Information entropy of complex probability

TL;DR

The paper expands probabilistic modeling to complex-valued probabilities and develops a corresponding information-theoretic framework. It defines a complex probability measure and extends Shannon entropy to complex probabilities, yielding a complex entropy whose real part captures magnitude-based uncertainty and whose imaginary part encodes phase information. The work derives key properties and extensions, including maximum entropy, joint entropy, conditional entropy, equilibration, and cross entropy in the complex setting, providing a unified view of information in complex probability spaces. This framework has potential implications for statistical mechanics, signal processing, and information theory, while highlighting interpretational and computational challenges in high-dimensional or highly phase-coherent contexts.

Abstract

Probability theory is fundamental for modeling uncertainty, with traditional probabilities being real and non-negative.
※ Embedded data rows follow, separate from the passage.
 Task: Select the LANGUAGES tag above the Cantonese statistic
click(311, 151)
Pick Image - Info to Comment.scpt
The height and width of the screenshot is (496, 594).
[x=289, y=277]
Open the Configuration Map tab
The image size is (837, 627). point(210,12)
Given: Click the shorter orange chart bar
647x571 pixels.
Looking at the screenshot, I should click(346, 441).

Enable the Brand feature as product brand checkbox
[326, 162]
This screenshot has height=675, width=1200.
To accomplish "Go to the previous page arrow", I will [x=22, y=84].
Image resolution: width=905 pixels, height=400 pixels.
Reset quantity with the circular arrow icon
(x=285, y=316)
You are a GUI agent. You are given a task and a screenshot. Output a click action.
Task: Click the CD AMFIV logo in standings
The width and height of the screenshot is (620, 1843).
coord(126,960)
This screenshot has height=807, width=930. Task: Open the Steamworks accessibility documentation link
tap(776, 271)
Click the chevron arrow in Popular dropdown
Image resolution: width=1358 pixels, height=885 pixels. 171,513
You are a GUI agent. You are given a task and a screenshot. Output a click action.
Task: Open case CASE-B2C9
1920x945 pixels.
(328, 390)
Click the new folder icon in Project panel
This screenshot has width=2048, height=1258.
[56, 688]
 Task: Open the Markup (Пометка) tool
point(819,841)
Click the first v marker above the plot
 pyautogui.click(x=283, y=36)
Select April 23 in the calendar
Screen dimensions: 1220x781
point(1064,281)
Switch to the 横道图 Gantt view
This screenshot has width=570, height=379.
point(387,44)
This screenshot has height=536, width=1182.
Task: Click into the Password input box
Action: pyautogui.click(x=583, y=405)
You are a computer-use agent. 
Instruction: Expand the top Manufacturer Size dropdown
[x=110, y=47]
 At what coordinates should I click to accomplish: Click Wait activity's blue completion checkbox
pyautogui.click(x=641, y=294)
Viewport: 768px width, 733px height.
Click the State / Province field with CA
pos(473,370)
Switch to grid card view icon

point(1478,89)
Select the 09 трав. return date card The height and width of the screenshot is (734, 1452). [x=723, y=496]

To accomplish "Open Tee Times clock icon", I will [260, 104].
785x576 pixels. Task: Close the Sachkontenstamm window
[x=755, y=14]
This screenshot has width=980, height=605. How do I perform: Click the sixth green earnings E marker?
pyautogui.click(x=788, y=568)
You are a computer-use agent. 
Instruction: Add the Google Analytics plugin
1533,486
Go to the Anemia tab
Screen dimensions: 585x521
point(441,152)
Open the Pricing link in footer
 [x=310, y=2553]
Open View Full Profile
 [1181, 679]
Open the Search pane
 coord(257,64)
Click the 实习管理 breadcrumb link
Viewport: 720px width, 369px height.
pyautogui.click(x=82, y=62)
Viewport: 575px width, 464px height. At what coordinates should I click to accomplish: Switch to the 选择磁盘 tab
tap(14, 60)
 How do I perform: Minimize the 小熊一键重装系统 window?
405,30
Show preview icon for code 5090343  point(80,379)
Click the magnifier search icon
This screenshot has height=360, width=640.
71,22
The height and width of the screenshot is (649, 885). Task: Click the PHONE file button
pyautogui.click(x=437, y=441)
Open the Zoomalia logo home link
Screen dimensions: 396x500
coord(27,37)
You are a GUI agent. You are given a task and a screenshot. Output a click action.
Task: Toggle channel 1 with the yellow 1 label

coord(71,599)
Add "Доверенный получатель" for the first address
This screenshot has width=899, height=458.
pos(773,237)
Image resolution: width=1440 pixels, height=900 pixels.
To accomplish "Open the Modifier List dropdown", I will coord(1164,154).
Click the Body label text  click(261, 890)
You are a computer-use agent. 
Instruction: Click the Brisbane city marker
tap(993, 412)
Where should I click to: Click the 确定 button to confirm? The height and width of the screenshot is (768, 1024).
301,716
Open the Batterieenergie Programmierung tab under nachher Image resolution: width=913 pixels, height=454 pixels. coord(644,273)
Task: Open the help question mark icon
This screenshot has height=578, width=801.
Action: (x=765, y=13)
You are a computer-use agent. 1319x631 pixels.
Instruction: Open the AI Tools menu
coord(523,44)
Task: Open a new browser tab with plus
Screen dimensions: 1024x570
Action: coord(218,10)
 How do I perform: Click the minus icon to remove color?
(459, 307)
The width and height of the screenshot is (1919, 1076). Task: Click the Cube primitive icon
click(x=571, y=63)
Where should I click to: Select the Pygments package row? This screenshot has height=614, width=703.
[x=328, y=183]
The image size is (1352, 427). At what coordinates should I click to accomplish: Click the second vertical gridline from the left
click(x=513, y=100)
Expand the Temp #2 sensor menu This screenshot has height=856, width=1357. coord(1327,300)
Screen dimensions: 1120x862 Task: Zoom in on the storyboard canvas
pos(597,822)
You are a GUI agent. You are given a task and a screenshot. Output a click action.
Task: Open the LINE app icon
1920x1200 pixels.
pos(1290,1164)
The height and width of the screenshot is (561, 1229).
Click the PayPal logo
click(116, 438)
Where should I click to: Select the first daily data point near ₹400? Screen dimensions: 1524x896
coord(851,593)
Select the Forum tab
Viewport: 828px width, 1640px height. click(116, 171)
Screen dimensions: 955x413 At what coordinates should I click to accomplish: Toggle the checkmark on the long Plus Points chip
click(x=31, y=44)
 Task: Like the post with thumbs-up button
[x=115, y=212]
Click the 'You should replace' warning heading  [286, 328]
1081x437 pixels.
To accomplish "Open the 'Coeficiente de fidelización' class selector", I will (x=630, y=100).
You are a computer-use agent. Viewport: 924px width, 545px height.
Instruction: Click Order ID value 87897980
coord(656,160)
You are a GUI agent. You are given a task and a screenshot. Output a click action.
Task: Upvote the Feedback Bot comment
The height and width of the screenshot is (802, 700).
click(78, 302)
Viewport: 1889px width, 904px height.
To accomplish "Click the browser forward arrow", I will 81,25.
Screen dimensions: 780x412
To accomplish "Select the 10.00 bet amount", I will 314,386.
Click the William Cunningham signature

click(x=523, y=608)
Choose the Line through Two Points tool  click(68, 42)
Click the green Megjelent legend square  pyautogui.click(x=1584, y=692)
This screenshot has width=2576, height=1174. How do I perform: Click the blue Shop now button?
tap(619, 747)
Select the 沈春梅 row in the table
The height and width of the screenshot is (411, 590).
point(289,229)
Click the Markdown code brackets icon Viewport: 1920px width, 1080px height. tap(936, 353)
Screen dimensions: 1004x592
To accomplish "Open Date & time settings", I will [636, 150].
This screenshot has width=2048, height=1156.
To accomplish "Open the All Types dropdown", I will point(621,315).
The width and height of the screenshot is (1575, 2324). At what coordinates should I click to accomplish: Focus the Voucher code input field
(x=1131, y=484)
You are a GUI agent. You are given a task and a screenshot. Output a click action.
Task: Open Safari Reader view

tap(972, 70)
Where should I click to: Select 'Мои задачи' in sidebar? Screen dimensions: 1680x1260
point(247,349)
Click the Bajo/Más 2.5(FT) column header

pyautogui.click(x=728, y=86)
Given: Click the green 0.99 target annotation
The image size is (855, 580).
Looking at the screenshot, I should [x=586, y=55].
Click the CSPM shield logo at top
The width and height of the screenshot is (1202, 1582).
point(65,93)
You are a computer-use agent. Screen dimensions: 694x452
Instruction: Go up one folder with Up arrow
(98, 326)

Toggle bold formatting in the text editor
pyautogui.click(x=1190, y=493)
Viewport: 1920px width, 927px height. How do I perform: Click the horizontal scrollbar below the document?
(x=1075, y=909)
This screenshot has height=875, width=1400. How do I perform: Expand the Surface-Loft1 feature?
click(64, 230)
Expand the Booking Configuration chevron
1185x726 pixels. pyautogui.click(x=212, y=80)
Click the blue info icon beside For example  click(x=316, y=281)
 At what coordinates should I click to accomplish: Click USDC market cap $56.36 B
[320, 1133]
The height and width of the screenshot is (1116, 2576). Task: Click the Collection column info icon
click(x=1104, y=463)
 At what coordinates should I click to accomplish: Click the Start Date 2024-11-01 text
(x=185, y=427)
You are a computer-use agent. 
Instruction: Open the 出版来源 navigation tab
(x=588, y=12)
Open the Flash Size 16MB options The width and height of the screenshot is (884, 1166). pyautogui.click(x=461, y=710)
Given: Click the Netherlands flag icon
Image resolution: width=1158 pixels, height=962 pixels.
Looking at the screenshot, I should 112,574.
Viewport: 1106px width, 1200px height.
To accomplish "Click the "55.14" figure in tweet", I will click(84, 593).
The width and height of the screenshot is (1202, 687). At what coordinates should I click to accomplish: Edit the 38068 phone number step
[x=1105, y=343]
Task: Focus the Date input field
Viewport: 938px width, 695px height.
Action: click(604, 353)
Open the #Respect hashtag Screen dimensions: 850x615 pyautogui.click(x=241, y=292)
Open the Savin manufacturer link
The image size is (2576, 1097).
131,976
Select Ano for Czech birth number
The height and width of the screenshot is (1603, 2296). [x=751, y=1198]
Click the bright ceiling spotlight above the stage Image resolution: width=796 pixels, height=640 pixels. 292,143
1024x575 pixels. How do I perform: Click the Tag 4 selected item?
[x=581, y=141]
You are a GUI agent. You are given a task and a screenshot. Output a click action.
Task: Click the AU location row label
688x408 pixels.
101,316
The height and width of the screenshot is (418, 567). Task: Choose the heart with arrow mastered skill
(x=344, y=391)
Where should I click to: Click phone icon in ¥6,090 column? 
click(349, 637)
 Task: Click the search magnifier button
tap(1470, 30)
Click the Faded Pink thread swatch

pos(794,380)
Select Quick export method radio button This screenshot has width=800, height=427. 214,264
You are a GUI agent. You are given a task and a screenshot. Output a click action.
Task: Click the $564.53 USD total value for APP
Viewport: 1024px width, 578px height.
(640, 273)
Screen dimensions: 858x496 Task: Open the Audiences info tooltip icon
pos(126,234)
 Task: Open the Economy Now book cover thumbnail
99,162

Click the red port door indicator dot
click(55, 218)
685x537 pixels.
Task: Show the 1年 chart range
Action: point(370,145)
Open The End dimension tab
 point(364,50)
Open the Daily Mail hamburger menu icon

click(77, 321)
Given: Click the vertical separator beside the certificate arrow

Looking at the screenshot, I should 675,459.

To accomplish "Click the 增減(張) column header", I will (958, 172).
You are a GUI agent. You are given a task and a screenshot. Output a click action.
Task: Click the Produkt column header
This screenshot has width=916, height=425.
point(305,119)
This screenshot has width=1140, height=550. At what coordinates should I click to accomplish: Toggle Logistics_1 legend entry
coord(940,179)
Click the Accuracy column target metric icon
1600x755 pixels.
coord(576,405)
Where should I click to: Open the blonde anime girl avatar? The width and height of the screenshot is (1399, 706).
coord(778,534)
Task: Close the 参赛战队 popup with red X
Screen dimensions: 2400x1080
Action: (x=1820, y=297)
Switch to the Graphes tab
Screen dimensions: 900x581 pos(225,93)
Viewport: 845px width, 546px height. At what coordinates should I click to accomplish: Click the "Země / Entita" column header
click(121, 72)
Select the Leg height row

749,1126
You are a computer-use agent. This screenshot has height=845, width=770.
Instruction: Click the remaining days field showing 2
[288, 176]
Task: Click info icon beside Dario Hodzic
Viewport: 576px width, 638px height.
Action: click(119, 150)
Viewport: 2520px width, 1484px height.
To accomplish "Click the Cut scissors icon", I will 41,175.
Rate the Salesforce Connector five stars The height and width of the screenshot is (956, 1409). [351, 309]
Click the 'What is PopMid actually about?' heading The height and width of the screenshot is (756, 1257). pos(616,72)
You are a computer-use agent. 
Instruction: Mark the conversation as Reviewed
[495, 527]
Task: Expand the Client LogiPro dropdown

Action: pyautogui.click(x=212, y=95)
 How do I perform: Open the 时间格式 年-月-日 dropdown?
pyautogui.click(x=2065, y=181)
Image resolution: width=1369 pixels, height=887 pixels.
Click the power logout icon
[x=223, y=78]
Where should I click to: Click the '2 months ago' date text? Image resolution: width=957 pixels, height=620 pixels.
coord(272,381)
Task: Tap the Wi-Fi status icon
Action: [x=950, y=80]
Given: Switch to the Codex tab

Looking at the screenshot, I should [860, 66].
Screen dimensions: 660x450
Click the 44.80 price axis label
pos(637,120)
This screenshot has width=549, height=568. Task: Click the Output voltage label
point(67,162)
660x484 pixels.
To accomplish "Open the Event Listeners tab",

Complex probability extends this concept by allowing complex-valued probabilities, opening new avenues for analysis in various fields. This paper explores the information-theoretic aspects of complex probability, focusing on its definition, properties, and applications. We extend Shannon entropy to complex probability and examine key properties, including maximum entropy, joint entropy, conditional entropy, equilibration, and cross entropy. These results offer a framework for understanding entropy in complex probability spaces and have potential applications in fields such as statistical mechanics and information theory.